Это была молодая девушка очень тоненькая и грациозная, цвет лица ее был белее подснежника, а развевающиеся волосы были самого бледного льняного цвета.
— Молчать, Юлий Цезарь! — молчать, Марк-Антоний! — кричала она собакам, которые подбежали к ней и начали прыгать почти выше ее головы, — молчать ты, злой, Юлий Цезарь, или ты опять отправишься в свою конуру. Так-то ты ведешь себя, когда я с таким трудом выпросила тебе свободу? Пожалуйста, не бойтесь мисс Винсент, — прибавила молодая девушка, отворяя калитку и с умоляющим видом смотря на Элинор. — Они только шумят. Они ни за что вас не тронут и скоро полюбят вас, когда узнают. Как я давно жду вас, мистер Монктон! Должно быть, поезд шел очень медленно сегодня.
— Поезд шел, как обыкновенно, ни медленнее, ни скорее, — сказал нотариус со спокойной улыбкой, высаживая Элинор из фаэтона.

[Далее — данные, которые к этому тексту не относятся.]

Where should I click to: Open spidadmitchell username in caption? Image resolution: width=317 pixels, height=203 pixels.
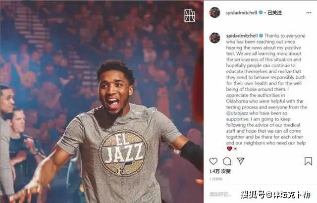point(242,36)
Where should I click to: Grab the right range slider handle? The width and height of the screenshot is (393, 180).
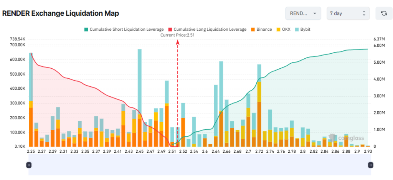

Он оставил лошадей груму и пошел по лугу с двумя девушками. Собаки перестали лаять по одному его слову, хотя обратили весьма мало внимания на просьбы мисс Мэсон. Они, по-видимому, его знали и привыкли его слушаться.

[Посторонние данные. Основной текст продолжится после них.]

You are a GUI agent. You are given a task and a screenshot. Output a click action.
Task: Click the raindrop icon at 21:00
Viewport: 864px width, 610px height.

— День казался ужасно долог, — сказала молодая девушка, — я думала, что поезд непременно опоздал.
— И, разумеется, вы не подумали взглянуть па ваши часы, мисс Мэсон, — сказал нотариус, указывая на множество безделушек, висевших на голубом поясе молодой девушки.
— Какая польза глядеть на часы, когда они не ходят? — сказала мисс Мэсон. — Солнце давно уже стало закатываться, но солнце изменчиво, на него положиться нельзя. Мистрис Дэррелль уехала к кому-то близ Удлэндса.

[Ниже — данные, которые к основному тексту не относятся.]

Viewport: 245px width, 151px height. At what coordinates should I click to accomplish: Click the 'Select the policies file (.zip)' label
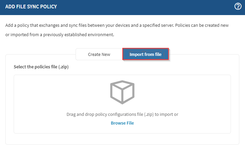coord(43,67)
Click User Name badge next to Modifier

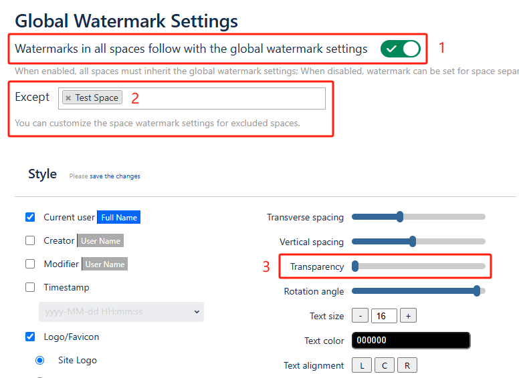tap(104, 264)
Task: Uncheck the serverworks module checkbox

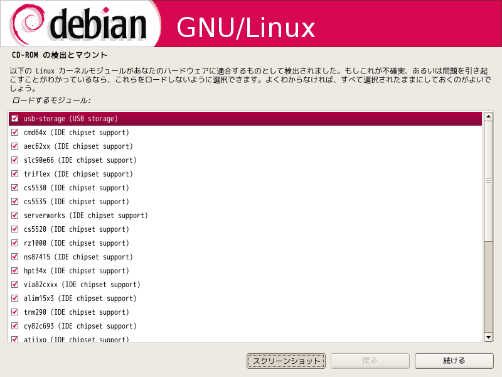Action: tap(14, 215)
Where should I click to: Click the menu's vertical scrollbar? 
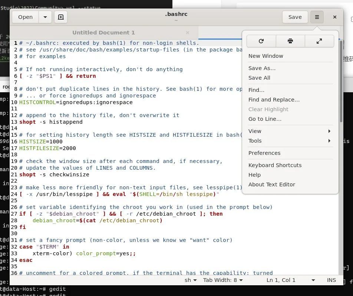(x=341, y=82)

Элинор Вэн вздрогнула при названии, которое было так знакомо ей по словам ее покойного отца.
— Я совсем одна, — продолжала мисс Мэсон, — и очень этому рада: мы лучше познакомимся — не так ли мисс Винсент?
Джордж Монктон шел между девушками, но Лора Мэсон подошла к Элинор и взяла ее за руку. Рука мисс Мэсон была полненькая, детская, но как ни была она мала, на ней сверкали кольца.
— Мне кажется, я очень вас полюблю, — шепнула Лора Мэсон, — а вы как думаете, вы полюбите меня?
Она взглянула на Элинор с умоляющим выражением в своих голубых глазах, это были настоящие голубые глаза, светлые, как незабудка или бирюза, и совсем непохожие на серые глаза Элинор, которые вечно изменялись, иногда казались карими, а иногда черными.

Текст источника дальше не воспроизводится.